▸ Work item: Exclude the pictures and set down, unaltered, the lines from the one that holds "Screen dimensions: 249x298" through the end of the data.

▸ Dataset excerpts:
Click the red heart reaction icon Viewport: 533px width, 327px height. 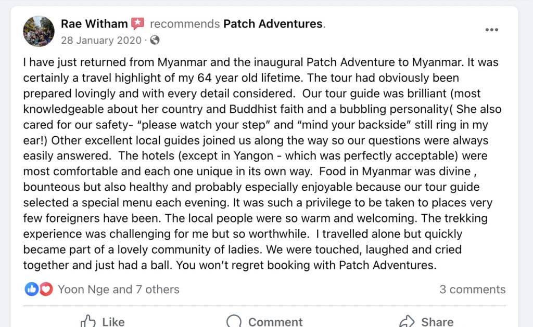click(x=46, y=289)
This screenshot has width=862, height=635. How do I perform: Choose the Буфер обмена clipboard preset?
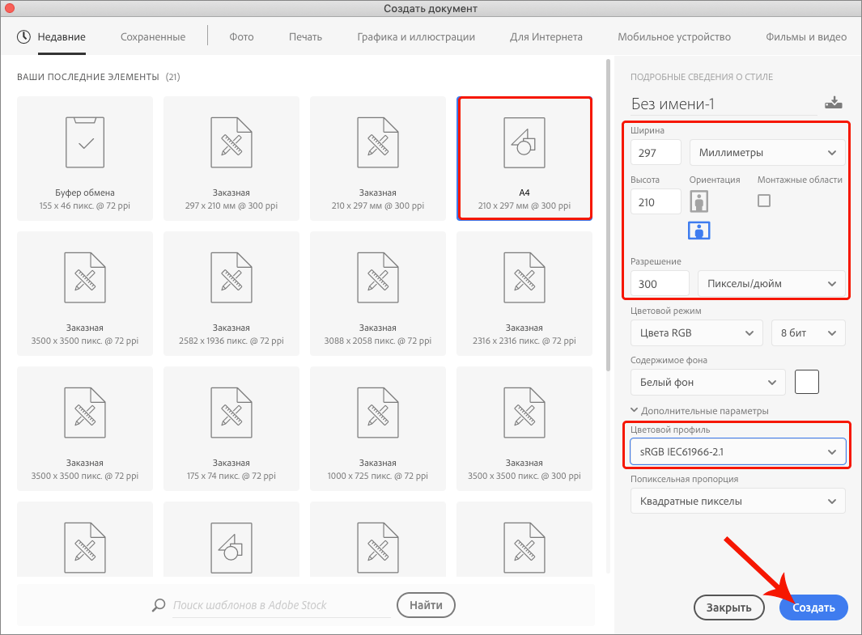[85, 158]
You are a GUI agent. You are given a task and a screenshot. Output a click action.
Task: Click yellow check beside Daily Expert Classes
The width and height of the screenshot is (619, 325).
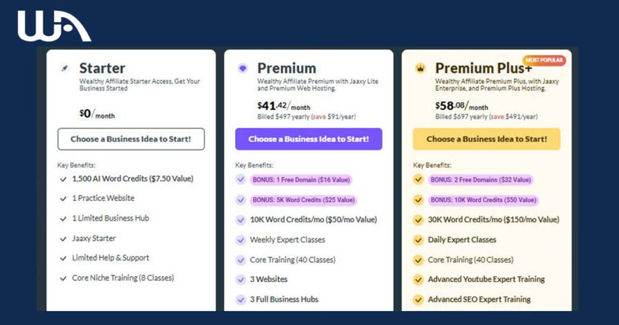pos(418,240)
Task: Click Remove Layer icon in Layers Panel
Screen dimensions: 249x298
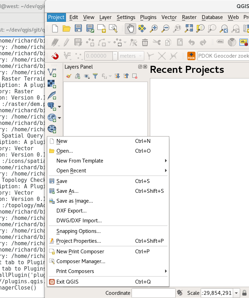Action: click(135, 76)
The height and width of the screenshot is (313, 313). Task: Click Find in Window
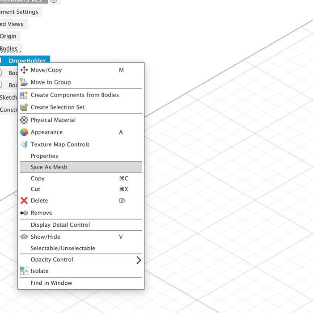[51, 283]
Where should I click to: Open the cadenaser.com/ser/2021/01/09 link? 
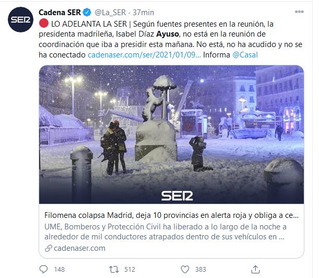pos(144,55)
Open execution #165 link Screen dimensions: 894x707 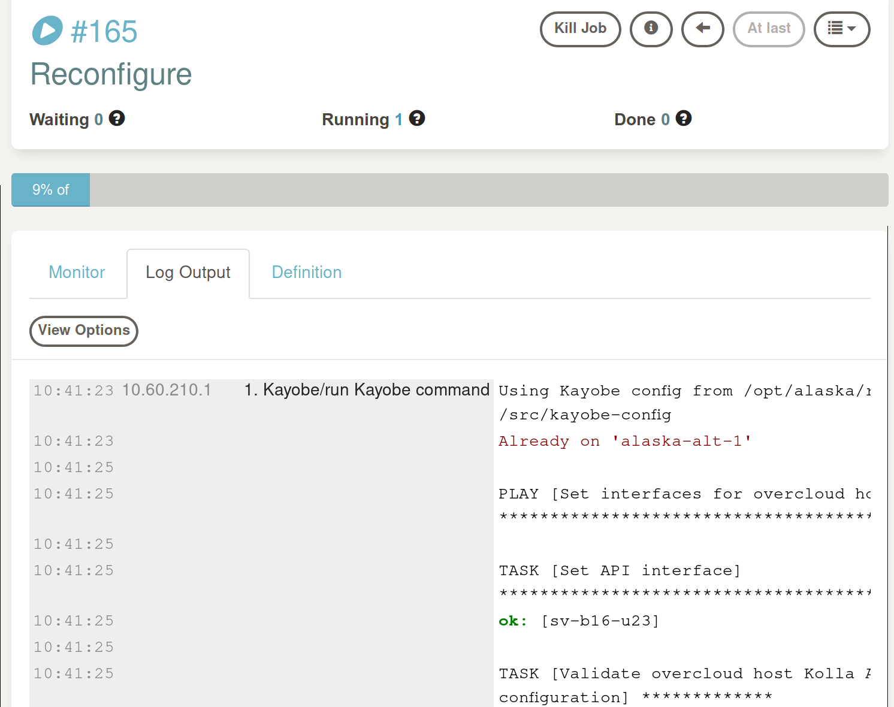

▸ Your solution:
Screen dimensions: 249x298
Action: click(135, 76)
The height and width of the screenshot is (313, 313). Task: Click Find in Window
[51, 283]
Where should I click to: Open the cadenaser.com/ser/2021/01/09 link? 
pos(144,55)
Open execution #165 link Screen dimensions: 894x707 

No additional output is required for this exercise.